"As Justice Harlan observed over a century ago, ‘our Constitution is colorblind and neither knows nor tolerates classes among citizens.’ . . . The people of Michigan wish the same for their governing charter. It would be shameful for us to stand in their way.”
That’s how Justice Antonin Scalia concluded his opinion last week in Schuette v. Coalition to Defend Affirmative Action. The quotation comes from the famous, solitary dissent by Justice John Marshall Harlan in the 1896 case of Plessy v. Ferguson, which sustained a Louisiana statute requiring racial segregation on passenger trains.
The Court has never held (as Harlan would have in Plessy) that the U.S. Constitution is “colorblind.” But in Schuette it refused to nullify Michigan voters’ decision to make their state’s governing charter color-blind by approving Proposal 2 in 2006. That is the welcome, essential point of Schuette.
Proposal 2 was a response to the Michigan affirmative action cases decided in 2003, in which the Court constrained but did not eliminate the use of race in college admissions. Proposal 2 states that Michigan and its agencies “shall not discriminate against, or grant preferential treatment to, any individual or group on the basis of race, sex, color, ethnicity, or national origin in the operation of public employment, public education, and public contracting.” Note that the amendment applies broadly, beyond education, to public employment and contracting.
A group defending race-based affirmative action challenged the law, losing in the district court but winning on appeal in the Sixth Circuit by a vote of 8-to-7. Invoking Supreme Court precedents of dubious force, the appeals court said that Proposal 2 violated the Fourteenth Amendment’s equal protection clause by reordering the political process in a way that places “special burdens” on minority interests.
Now the Supreme Court has deemed otherwise, in a ruling that generated five opinions. Justice Anthony Kennedy, author of the lead opinion joined by Chief Justice John Roberts and Justice Samuel Alito, wrote that the Sixth Circuit’s reading of the precedents “must be rejected” since it “would contradict central equal protection principles”—by indulging the use of “impermissible racial stereotypes,” such as that members of the same racial group think alike and share the same political and legislative interests. Justice Scalia would have overruled the precedents, which he declared “patently atextual, unadministrable, and contrary to this Court’s traditional equal-protection jurisprudence.”
Justice Sonia Sotomayor basically agreed with the Sixth Circuit in a lengthy dissent. The majority of Michigan voters, she wrote, had reconfigured “the existing political process . . . in a manner that burdened racial minorities,” such that supporters of race-preferential admissions (she calls them “racially sensitive” admissions) must amend the state constitution to overturn Proposal 2 before they can, in accord with “long established process,” lobby admissions directors and university trustees. But with Justice Elena Kagan recused, presumably because she worked on Schuette when she was solicitor general, only one other justice, Ruth Bader Ginsburg, joined Sotomayor’s opinion, which actually accused the Proposal 2 majority of racial discrimination.

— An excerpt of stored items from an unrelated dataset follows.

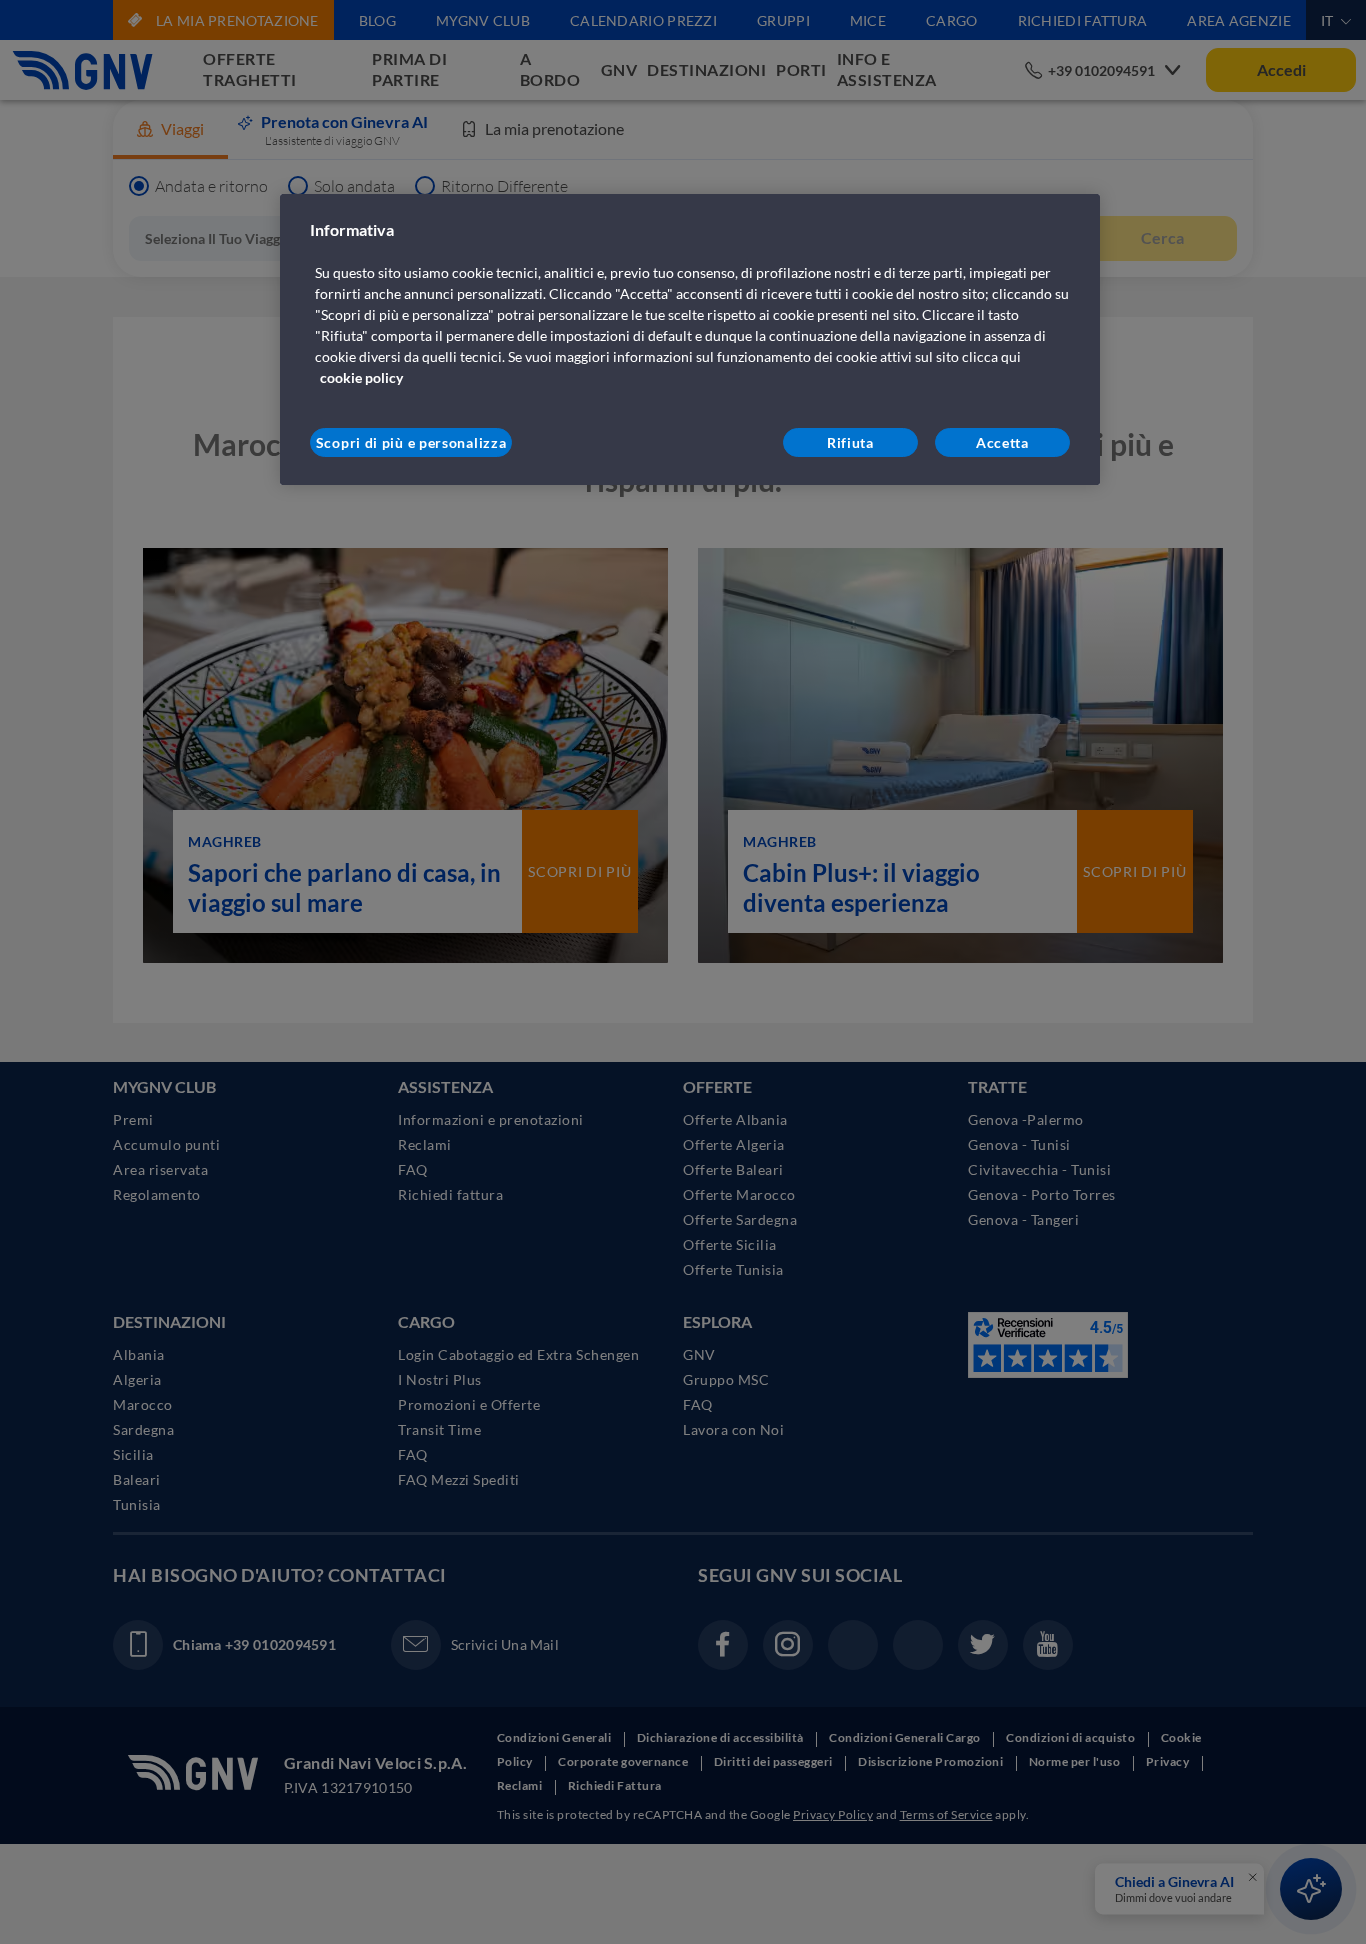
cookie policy (361, 377)
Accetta (1002, 442)
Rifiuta (850, 442)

Kennedy’s bottom line—that nothing in the Constitution or the Court’s precedents empowers the judiciary to remove from Michigan voters the ability to decide whether to continue racial preferences—won the agreement of Justice Scalia in a concurring opinion joined by Justice Clarence Thomas. And Justice Stephen Breyer, who also voted to uphold Proposal 2, wrote separately, observing that “the Constitution foresees the ballot box, not the courts, as the normal instrument for resolving differences and debates” about the merits of “race-conscious programs.”
Thus, the final tally was 6-to-2. And it would be a mistake to think that Schuette is narrow in its reach. For while the justices’ opinions emphasized admissions in higher education, only Justice Breyer explicitly limited his opinion to such admissions. For the other five justices in the majority, the ruling in Schuette would apply to the entirety of Proposal 2, including its provisions on employment and contracting.
It is useful to ponder what would be happening now had a majority of justices reached the opposite conclusion and ruled against Michigan voters. For one thing, groups would be filing lawsuits against the seven states whose voters have passed colorblind laws similar to Michigan’s. And for another, Michigan state officials would again be defining and sorting people into racial categories for the purpose of granting, as Justice Kennedy puts it, “favored status to persons in some racial categories and not others.”
Plessy was decided in the decade when Jim Crow was beginning its strange career. For Justice Harlan, the colorblind Constitution condemned legally enforced segregation. Today, colorblind law opposes government efforts to “divvy us up by race,” as the chief justice has put it, and to prefer some citizens of certain races over others of different races in allocating limited opportunities, such as seats in classes at an elite state university or government contracts for which companies must compete.
In Schuette, the Court doesn’t take sides on colorblind law. But it also doesn’t deny the voters of Michigan or any other state the ability to choose colorblind law. It declines to stand in their way.